Comment! J'en suis ravy, et je veux que tu prennes sur elle un pouvoir absolu. Oüy, tu as beau fuir, je luy donne l'authorité que le Ciel me donne sur toy, et j'entens que tu fasses tout ce qu'il te dira.

VALERE.

Aprés cela, resistez à mes remontrances! Monsieur, je vais la suivre pour luy continuer les leçons que je luy faisois.

HARPAGON.

Oüy, tu m'obligeras. Certes...

VALERE.

Il est bon de luy tenir un peu la bride haute.

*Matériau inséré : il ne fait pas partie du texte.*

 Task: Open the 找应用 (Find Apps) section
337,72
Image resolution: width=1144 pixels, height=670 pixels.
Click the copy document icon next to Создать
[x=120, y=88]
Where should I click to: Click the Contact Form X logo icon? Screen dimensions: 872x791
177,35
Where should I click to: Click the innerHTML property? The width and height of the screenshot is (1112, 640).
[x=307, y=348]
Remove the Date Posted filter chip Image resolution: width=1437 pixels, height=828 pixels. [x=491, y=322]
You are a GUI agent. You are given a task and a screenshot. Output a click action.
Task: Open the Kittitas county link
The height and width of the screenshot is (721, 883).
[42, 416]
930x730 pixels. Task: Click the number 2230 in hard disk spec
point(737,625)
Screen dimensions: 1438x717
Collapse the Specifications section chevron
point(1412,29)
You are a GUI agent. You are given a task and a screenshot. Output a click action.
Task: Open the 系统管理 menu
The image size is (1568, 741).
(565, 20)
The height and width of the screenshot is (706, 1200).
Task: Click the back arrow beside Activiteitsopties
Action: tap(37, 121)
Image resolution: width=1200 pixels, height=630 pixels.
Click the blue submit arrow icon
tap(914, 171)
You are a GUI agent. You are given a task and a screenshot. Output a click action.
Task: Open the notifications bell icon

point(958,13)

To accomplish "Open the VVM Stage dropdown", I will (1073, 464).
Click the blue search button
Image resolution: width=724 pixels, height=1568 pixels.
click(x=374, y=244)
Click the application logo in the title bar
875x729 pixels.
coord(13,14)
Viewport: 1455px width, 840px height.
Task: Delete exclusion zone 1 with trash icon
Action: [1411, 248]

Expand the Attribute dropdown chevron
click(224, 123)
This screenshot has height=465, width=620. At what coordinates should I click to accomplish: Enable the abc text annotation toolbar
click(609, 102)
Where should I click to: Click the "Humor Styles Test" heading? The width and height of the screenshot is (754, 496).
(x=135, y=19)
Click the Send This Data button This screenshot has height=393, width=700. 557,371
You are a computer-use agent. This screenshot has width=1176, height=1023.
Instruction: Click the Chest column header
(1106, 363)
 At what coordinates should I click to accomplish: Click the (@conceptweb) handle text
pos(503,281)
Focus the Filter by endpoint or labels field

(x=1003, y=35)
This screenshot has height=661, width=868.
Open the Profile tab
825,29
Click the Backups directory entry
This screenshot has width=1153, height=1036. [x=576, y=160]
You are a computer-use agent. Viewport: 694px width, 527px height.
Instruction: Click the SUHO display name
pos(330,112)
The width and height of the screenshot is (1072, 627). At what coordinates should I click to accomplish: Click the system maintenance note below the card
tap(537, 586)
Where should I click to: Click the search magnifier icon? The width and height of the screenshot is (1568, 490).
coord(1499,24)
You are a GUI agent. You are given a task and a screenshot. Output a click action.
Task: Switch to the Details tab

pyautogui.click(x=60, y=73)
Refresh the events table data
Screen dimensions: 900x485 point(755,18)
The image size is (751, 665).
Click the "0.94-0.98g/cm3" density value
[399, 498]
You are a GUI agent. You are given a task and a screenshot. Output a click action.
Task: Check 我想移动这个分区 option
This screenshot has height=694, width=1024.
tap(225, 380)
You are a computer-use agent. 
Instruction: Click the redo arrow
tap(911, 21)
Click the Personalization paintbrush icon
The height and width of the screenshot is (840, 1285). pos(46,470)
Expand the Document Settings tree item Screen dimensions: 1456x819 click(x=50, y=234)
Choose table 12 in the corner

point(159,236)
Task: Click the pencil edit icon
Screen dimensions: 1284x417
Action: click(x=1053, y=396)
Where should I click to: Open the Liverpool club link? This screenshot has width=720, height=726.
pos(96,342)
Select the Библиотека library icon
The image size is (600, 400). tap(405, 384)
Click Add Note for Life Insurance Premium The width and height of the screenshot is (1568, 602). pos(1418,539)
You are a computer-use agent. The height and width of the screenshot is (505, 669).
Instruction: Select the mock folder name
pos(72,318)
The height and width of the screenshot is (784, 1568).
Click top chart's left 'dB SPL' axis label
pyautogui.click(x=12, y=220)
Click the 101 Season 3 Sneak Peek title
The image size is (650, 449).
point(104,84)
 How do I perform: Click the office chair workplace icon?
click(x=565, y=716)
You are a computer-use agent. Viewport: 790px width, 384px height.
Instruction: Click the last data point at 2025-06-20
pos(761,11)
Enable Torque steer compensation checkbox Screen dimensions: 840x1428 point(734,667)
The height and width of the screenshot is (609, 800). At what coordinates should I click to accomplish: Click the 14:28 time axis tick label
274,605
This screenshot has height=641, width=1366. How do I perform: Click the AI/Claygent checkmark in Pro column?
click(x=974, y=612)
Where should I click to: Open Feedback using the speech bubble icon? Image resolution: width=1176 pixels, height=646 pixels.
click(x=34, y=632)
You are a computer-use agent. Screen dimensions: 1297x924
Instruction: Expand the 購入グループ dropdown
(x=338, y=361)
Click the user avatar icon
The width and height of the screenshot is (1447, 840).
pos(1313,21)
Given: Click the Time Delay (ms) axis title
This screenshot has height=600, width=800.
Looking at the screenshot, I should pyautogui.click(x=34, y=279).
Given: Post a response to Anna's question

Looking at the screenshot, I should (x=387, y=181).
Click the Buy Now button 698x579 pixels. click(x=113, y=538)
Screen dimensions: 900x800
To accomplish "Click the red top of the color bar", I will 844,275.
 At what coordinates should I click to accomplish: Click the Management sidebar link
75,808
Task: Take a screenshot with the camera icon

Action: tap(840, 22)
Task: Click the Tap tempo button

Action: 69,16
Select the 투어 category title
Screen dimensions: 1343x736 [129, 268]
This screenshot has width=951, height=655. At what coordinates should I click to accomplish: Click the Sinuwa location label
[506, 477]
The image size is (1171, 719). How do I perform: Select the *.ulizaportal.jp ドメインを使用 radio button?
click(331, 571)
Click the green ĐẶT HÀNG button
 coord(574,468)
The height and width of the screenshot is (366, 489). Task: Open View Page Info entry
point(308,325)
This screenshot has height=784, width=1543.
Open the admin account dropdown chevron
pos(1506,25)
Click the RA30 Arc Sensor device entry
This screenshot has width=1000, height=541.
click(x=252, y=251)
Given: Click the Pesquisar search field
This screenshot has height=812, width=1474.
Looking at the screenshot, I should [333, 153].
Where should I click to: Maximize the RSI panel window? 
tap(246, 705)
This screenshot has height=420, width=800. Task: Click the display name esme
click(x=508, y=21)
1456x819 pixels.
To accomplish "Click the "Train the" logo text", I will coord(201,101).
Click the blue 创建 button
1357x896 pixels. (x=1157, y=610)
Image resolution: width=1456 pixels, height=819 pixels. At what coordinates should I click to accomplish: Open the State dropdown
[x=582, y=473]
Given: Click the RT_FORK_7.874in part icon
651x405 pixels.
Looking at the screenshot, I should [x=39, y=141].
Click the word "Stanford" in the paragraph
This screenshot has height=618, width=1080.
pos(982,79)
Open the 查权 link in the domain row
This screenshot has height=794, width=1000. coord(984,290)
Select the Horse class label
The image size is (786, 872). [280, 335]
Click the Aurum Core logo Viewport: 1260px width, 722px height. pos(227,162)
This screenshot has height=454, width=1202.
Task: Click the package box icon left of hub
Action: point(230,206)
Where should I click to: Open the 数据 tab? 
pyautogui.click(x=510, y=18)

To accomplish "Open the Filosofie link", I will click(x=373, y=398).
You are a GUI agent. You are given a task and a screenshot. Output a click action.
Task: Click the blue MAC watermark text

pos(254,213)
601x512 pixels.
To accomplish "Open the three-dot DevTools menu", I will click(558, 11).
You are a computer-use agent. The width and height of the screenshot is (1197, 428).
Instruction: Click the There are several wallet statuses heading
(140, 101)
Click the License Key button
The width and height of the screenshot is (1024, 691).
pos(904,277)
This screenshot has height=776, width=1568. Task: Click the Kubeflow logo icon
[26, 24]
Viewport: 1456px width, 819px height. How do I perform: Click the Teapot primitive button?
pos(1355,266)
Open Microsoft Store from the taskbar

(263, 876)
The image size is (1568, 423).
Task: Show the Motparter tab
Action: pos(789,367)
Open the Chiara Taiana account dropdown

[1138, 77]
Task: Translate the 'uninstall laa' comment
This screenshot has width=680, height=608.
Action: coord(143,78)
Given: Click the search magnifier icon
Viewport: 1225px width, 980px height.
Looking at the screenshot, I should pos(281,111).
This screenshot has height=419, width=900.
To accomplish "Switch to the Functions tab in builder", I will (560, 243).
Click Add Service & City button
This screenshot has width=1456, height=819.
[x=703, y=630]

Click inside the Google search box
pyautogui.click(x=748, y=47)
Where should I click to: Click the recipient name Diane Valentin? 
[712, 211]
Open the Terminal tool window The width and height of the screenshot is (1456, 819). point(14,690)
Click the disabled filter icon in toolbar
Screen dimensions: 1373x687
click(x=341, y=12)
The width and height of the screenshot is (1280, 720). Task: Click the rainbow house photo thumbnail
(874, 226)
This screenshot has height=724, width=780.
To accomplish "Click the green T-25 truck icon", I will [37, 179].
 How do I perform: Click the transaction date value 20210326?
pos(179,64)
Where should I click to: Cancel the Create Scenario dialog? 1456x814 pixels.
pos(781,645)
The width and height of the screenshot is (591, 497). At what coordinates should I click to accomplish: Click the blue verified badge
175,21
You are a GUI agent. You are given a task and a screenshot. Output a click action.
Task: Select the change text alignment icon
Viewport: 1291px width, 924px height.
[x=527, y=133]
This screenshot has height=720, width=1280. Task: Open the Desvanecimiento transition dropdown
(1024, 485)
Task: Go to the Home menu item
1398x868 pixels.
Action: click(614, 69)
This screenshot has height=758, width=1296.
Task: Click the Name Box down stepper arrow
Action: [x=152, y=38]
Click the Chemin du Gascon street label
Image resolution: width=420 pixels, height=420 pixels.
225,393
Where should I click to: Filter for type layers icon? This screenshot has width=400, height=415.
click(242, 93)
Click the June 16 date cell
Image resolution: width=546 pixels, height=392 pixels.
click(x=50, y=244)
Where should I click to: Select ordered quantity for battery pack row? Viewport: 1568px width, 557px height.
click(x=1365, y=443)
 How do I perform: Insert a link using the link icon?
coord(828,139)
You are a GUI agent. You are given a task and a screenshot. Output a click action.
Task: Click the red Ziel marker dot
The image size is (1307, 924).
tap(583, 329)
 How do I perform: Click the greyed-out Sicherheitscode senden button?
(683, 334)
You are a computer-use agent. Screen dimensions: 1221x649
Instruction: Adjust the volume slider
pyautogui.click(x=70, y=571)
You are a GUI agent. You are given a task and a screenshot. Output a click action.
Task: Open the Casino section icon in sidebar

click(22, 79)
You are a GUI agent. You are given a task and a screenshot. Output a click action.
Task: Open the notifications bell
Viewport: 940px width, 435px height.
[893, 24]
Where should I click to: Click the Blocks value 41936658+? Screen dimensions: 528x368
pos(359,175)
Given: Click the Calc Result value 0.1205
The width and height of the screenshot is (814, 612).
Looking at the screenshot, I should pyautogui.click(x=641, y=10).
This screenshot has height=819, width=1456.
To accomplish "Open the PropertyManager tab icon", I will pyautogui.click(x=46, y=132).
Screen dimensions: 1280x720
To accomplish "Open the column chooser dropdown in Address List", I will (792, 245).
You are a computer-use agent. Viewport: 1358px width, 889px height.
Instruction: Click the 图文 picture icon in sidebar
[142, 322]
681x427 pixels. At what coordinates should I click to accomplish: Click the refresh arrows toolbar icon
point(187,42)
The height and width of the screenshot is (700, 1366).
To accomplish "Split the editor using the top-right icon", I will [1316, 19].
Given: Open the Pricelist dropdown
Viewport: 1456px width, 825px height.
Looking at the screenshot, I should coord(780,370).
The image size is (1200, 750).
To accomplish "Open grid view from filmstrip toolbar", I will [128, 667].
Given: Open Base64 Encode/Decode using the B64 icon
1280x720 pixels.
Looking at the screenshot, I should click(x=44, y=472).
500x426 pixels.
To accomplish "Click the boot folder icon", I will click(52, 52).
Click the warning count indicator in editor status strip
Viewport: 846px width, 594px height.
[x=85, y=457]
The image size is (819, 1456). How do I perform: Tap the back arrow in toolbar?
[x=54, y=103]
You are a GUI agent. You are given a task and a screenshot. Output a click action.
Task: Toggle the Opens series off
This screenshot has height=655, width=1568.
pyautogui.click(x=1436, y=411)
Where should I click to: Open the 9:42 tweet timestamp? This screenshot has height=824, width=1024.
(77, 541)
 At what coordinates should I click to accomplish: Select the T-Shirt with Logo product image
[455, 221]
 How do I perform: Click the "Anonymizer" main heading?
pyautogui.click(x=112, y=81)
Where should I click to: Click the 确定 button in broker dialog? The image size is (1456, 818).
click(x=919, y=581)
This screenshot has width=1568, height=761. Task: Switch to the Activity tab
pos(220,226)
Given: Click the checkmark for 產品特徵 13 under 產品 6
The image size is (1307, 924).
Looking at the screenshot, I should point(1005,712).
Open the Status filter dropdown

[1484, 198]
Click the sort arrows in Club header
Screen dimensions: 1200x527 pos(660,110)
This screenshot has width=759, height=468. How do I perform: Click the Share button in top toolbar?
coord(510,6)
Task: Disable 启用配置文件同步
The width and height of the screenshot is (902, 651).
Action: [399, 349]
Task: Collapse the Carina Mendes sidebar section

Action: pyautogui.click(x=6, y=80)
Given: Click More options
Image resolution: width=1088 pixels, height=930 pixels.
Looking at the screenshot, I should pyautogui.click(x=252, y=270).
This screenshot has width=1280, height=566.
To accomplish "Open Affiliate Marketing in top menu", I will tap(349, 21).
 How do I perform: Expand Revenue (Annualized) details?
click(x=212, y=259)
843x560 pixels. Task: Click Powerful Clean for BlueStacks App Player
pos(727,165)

HARPAGON.

Cela est vray. Il faut...

VALERE.

Ne vous mettez pas en peine, je croy que j'en viendray à bout.

HARPAGON.

Fais, fais. Je m'en vais faire un petit tour en ville, et reviens tout à l'heure.

VALERE.

Oüy, l'argent est plus précieux que toutes les choses du monde, et vous devez rendre graces au Ciel de l'honneste homme de pere qu'il vous a donné. Il sçait ce que c'est que de vivre. Lors qu'on s'offre de prendre une fille sans dot, on ne doit point regarder plus avant. Tout est renfermé là-dedans, et sans dot tient lieu de beauté, de jeunesse, de naissance, d'honneur, de sagesse et de probité.

Molière. VI.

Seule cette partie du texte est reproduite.